_Task description_
Starting from the line with "This screenshot has height=607, width=564." and going up to and including the line with "1280x1024 pixels.", copy the listing below exactly. Leave all images out.

_Given records_

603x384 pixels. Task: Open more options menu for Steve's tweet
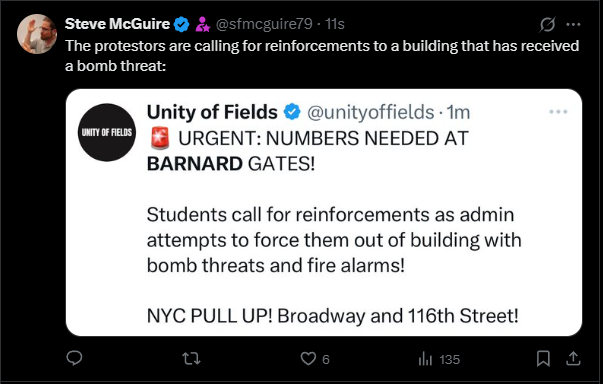click(x=573, y=25)
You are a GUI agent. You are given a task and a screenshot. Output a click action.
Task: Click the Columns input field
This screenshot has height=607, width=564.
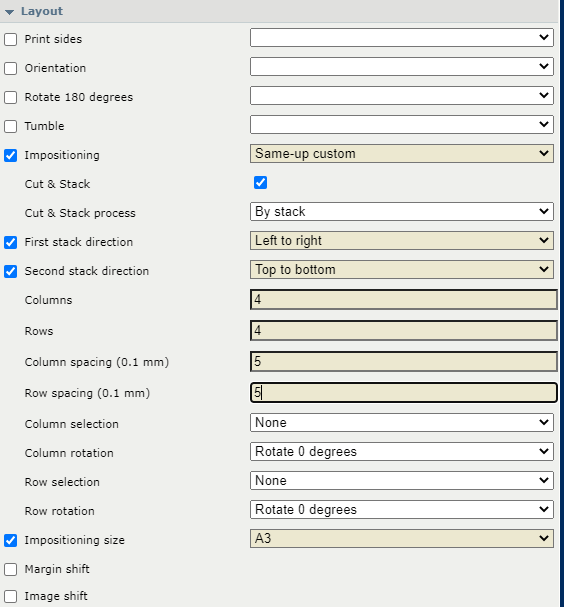click(404, 300)

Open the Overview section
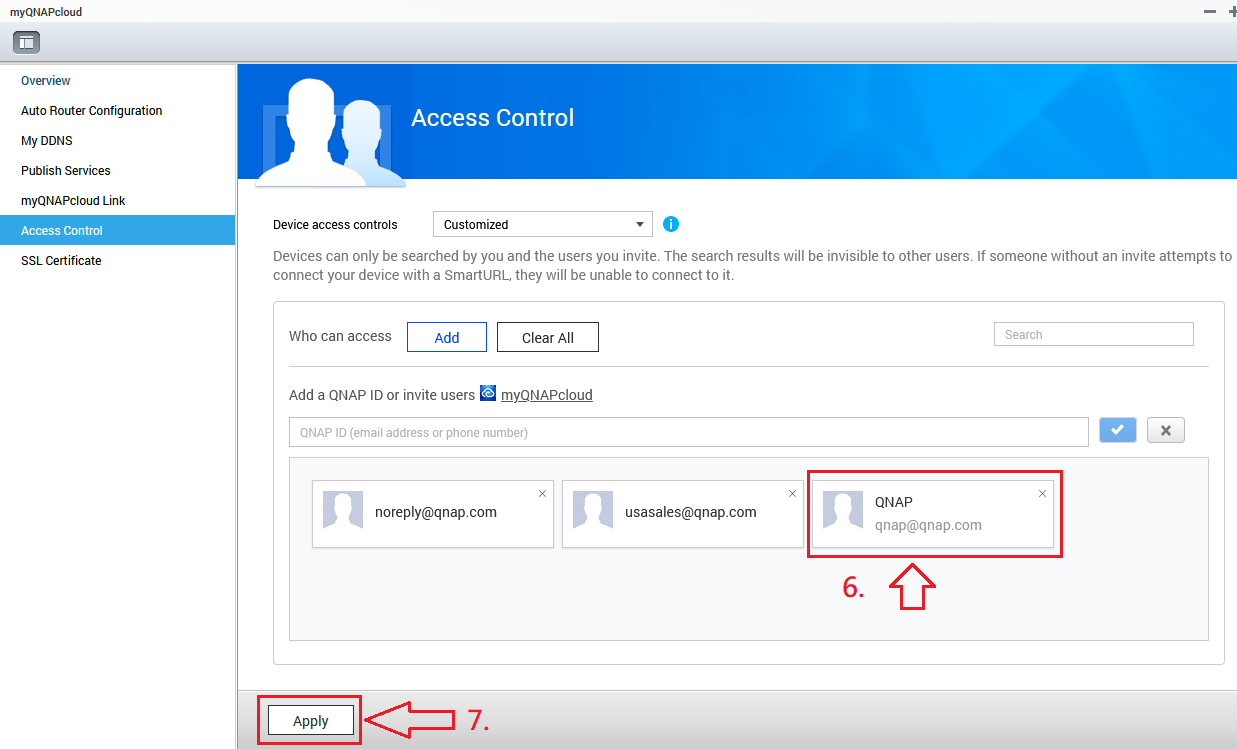46,81
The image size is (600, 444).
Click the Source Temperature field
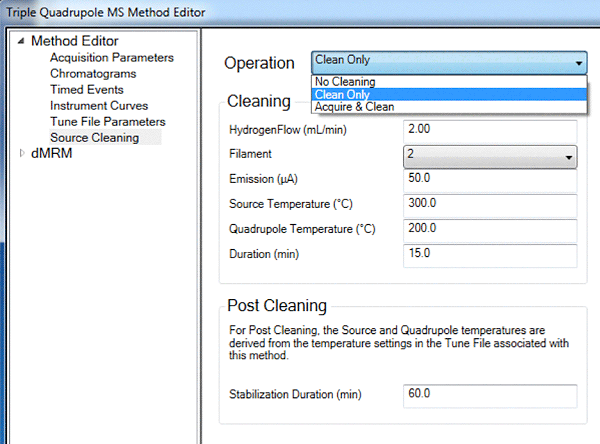[x=490, y=205]
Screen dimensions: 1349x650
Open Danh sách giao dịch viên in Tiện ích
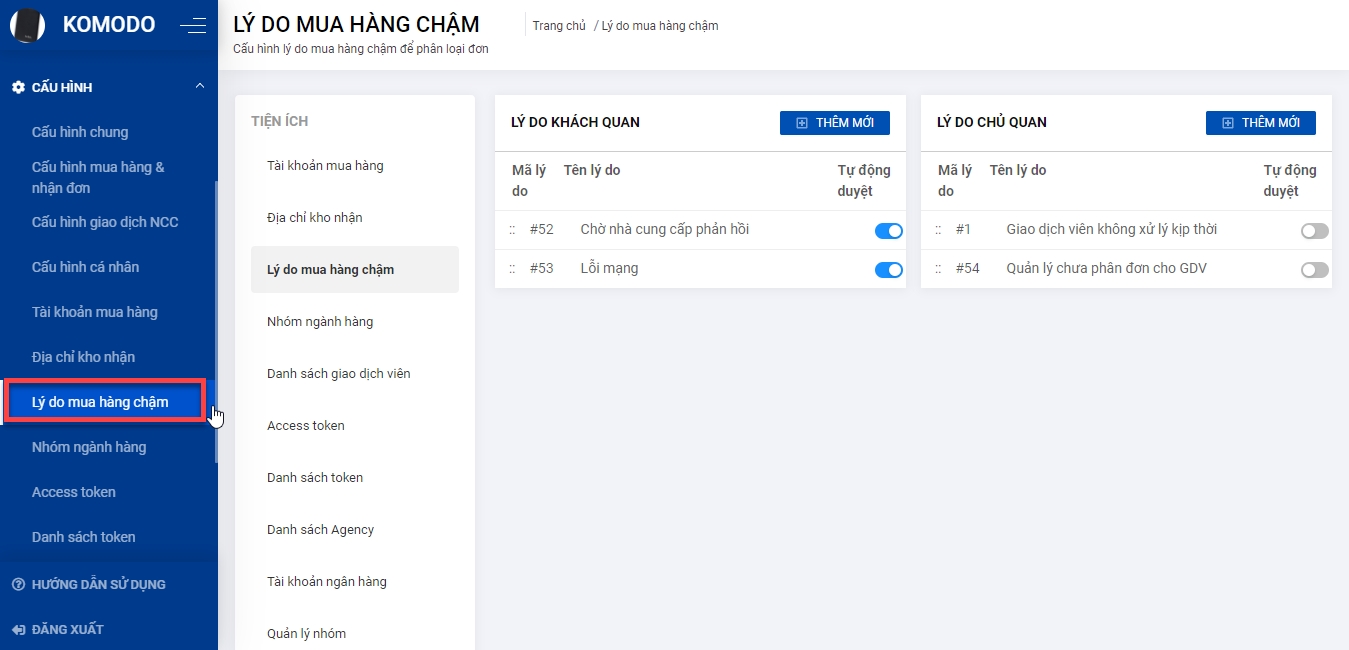tap(338, 374)
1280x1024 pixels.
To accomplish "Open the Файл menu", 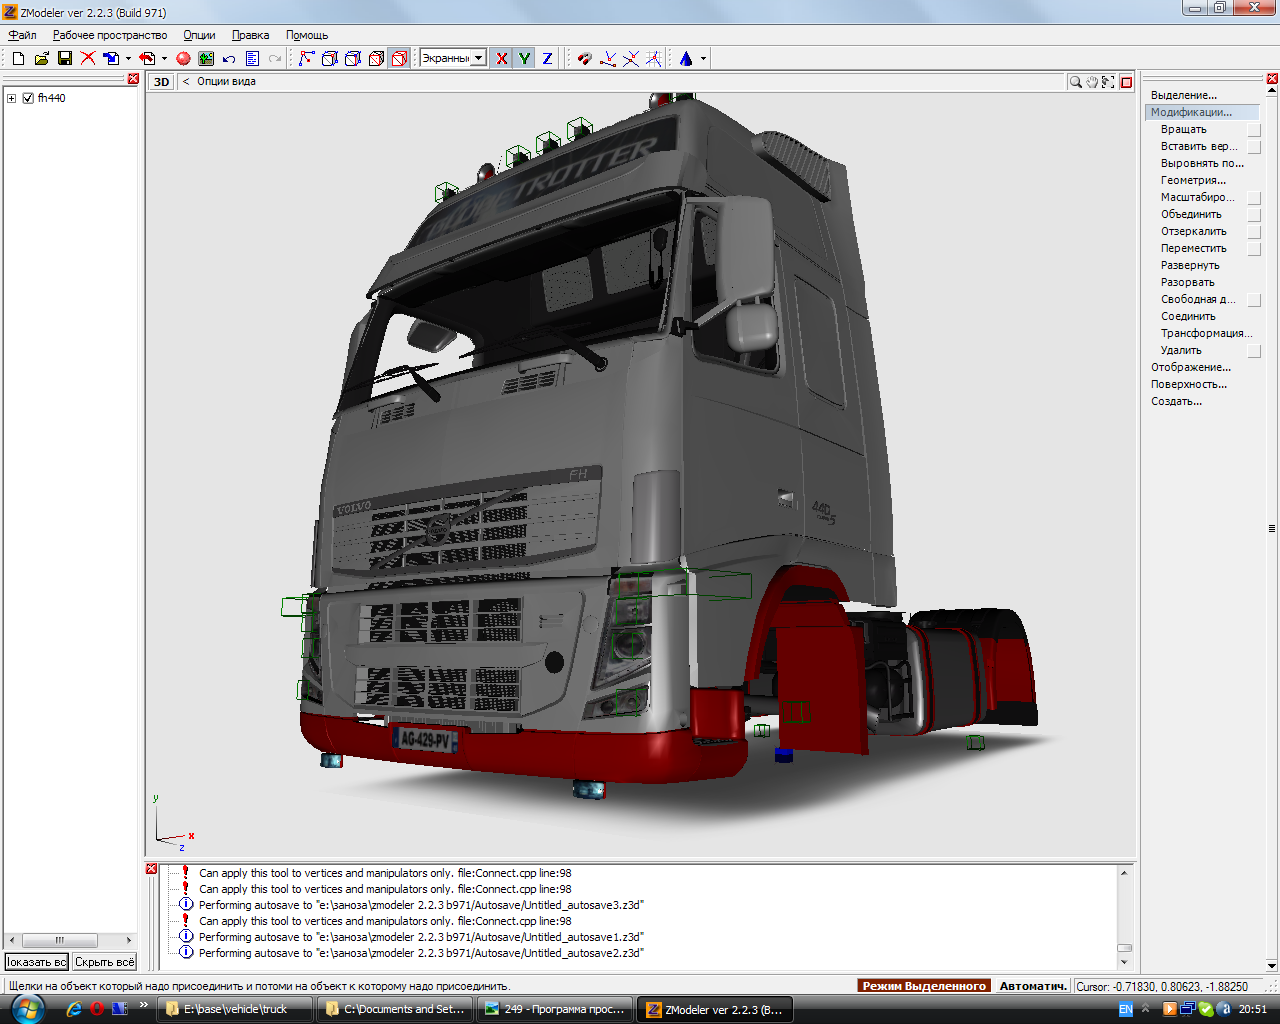I will (x=22, y=35).
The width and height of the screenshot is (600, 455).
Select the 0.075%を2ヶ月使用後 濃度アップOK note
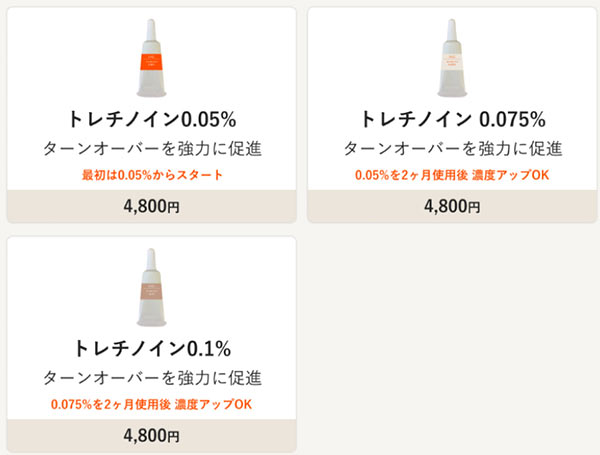pyautogui.click(x=152, y=404)
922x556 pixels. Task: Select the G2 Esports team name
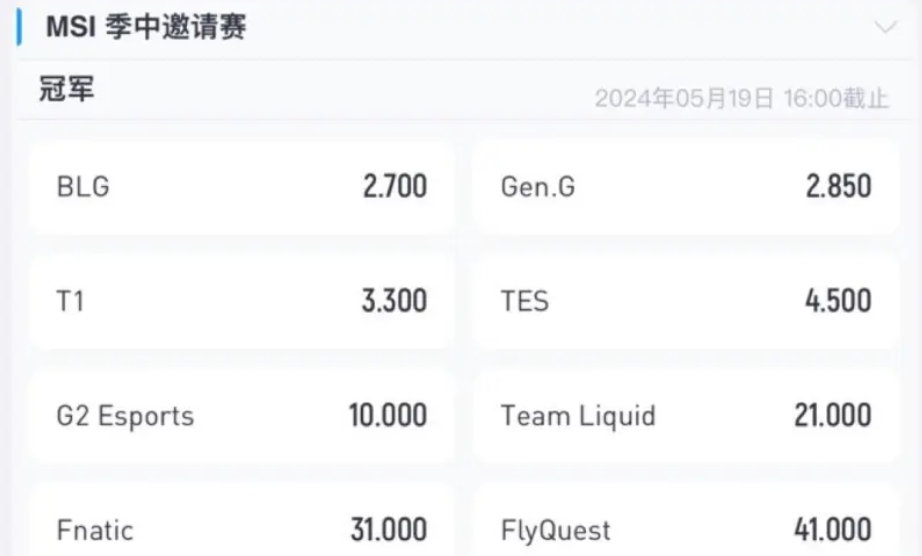[125, 415]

_Reply_
This screenshot has height=607, width=564.
click(404, 300)

Open the Overview section
46,81
The image size is (600, 444).
Click the Source Temperature field
[x=490, y=205]
Screen dimensions: 1349x650
Open Danh sách giao dịch viên in Tiện ích
tap(338, 374)
1280x1024 pixels.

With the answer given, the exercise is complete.